United States District Court, W.D. Kentucky, Louisville Division

November 29, 2017

DONALD R. VIOLETT PLAINTIFF
v.
CASEY DOWDEN et al. DEFENDANTS

          MEMORANDUM OPINION AND ORDER

          Thomas B. Russell, Senior Judge United States District Court.

         Plaintiff Donald R. Violett, [1] a prisoner presently incarcerated at Kentucky State Reformatory (KSR), filed a pro se complaint (DN 1) alleging discrimination and constitutional violations. Subsequent to the filing of the complaint, Plaintiff filed a “Motion to Amend Complaint and Add Additional Defendants” (DN 7). In this motion, he seeks to add Correct-Care Solution (CCS) as a new Defendant to this action, and he asserts claims of retaliation, discrimination, and violations of the Eighth Amendment. Thereafter, Plaintiff filed a “Motion to Name Specific Defendant And Submit Proof Of Retaliation” (DN 11). Therein, Plaintiff seeks to add LPN Domalewski as a Defendant and asserts a claim of retaliation and a claim of deliberate indifference as to Plaintiff's safety against this Defendant. Upon consideration, IT IS ORDERED that Plaintiff's motions to amend (DNs 7 & 11) are GRANTED.

         The complaint and amendments are before the Court for initial review pursuant to 28 U.S.C. § 1915A and McGore v. Wrigglesworth, 114 F.3d 601 (6th Cir. 1997), overruled on other grounds by Jones v. Bock, 549 U.S. 199 (2007). For the reasons that follow, the Court will allow the following claims to proceed: (1) the claim against Defendant Turner in her individual capacity alleging that she retaliated against Plaintiff by filing a disciplinary report; (2) the claim against Defendants Dowden, Turner, Hall, and Valentine in their individual capacities alleging that they retaliated against Plaintiff by barring him from the law library and the use of computers to draft legal documents; (3) the claim against Defendant Domalewski in his individual capacity for retaliation by filing a false report; (4) the equal protection claim against Defendants Dowden, Turner, Hall, and Valentine in their individual capacities; (5) the access-to-courts claim against Defendants Dowden, Turner, Hall, and Valentine in their individual capacities; and (6) the Eighth Amendment claim against Defendant Domalewski in his individual capacity for deliberate indifference to Plaintiff's safety. Further, the Court will allow Plaintiff to amend the following three claims: (1) the claim brought under Title II of the Americans with Disabilities Act (ADA); (2) the retaliation claim regarding being placed in the Restricted Housing Unit; and (3) the Eighth Amendment claim regarding Plaintiff slipping and falling because he was denied use of his walker and assistance. The remaining claims will be dismissed.

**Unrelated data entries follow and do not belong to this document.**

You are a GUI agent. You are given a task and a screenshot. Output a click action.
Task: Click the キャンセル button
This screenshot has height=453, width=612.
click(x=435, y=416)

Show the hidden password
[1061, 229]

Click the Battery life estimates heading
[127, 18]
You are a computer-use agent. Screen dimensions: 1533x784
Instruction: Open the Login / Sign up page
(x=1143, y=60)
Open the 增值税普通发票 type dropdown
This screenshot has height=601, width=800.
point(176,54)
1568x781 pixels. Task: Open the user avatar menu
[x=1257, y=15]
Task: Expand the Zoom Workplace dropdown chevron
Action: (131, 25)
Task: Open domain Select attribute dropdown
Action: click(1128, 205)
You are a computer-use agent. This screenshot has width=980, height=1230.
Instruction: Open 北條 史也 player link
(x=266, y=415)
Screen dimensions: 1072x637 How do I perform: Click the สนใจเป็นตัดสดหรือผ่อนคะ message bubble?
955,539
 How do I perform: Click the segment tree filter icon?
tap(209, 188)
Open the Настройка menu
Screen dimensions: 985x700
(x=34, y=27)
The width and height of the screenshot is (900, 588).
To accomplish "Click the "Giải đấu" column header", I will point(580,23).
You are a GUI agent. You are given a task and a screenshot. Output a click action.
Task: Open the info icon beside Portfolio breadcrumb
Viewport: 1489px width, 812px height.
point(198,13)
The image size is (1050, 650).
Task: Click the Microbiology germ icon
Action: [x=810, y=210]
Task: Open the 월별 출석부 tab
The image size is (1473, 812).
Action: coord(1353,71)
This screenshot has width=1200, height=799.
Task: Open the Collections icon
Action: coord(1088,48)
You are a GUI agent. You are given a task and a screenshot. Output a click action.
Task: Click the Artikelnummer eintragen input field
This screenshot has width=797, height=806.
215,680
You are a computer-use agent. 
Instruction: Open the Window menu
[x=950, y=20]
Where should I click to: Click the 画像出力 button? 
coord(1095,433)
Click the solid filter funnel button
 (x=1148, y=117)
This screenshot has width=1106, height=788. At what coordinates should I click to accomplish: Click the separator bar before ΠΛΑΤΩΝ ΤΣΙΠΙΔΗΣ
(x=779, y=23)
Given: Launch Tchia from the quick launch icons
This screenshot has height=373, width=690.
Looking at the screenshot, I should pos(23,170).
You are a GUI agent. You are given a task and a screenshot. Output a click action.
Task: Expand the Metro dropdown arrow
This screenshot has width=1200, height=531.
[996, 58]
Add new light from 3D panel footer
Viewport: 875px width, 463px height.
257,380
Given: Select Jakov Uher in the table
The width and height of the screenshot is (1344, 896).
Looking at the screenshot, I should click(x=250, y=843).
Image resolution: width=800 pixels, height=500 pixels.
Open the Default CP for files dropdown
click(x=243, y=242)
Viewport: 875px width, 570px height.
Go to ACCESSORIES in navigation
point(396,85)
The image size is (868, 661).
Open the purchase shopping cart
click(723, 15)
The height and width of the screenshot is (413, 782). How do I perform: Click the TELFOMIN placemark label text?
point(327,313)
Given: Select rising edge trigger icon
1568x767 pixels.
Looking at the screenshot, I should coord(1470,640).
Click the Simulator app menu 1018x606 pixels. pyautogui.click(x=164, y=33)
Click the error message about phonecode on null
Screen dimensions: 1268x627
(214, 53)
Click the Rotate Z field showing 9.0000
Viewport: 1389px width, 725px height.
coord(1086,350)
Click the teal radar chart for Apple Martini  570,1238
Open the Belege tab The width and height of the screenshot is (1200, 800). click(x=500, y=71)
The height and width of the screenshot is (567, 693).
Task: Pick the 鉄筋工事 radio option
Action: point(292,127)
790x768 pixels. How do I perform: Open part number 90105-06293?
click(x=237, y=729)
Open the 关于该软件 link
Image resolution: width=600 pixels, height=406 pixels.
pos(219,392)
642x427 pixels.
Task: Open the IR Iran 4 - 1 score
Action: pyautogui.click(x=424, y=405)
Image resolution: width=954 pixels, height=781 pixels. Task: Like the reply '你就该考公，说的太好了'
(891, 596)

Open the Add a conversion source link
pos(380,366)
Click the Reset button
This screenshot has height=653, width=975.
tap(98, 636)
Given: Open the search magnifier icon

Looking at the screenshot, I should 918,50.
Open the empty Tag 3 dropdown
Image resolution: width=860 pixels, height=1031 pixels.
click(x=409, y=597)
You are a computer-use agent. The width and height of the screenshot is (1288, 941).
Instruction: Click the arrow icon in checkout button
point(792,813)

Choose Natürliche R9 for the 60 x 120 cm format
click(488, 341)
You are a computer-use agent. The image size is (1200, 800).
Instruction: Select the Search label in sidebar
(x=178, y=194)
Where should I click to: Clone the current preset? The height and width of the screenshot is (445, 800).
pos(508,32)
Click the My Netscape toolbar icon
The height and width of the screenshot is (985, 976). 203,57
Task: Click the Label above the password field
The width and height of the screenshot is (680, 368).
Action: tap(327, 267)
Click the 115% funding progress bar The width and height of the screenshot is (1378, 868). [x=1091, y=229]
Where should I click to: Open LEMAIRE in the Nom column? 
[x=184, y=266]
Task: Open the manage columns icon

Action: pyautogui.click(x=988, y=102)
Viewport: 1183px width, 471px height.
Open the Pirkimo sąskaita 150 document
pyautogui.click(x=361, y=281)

         I. SUMMARY OF CLAIMS

         Plaintiff names four Defendants in his complaint and two additional Defendants in his amendments. He identifies the six Defendants as follows: (1) Casey Dowden, a Case Worker at KSR; (2) Teresa Turner, a Case Worker at KSR; (3) John Hall, a Unit Administrator at KSR; (4) Anna Valentine, a Deputy Warden at KSR; (5) CCS; and (6) Mr. Domalewski, an LPN with CCS. Plaintiff asserts claims of retaliation; claims under the Fifth, Eighth, and Fourteenth Amendments; and claims under the Americans with Disabilities Act (ADA). Plaintiff sues Defendants in their individual capacities. As relief, Plaintiff seeks monetary damages, an order restraining Defendants from retaliating against him, restoration of his right to use program computers to prepare legal documents, and costs.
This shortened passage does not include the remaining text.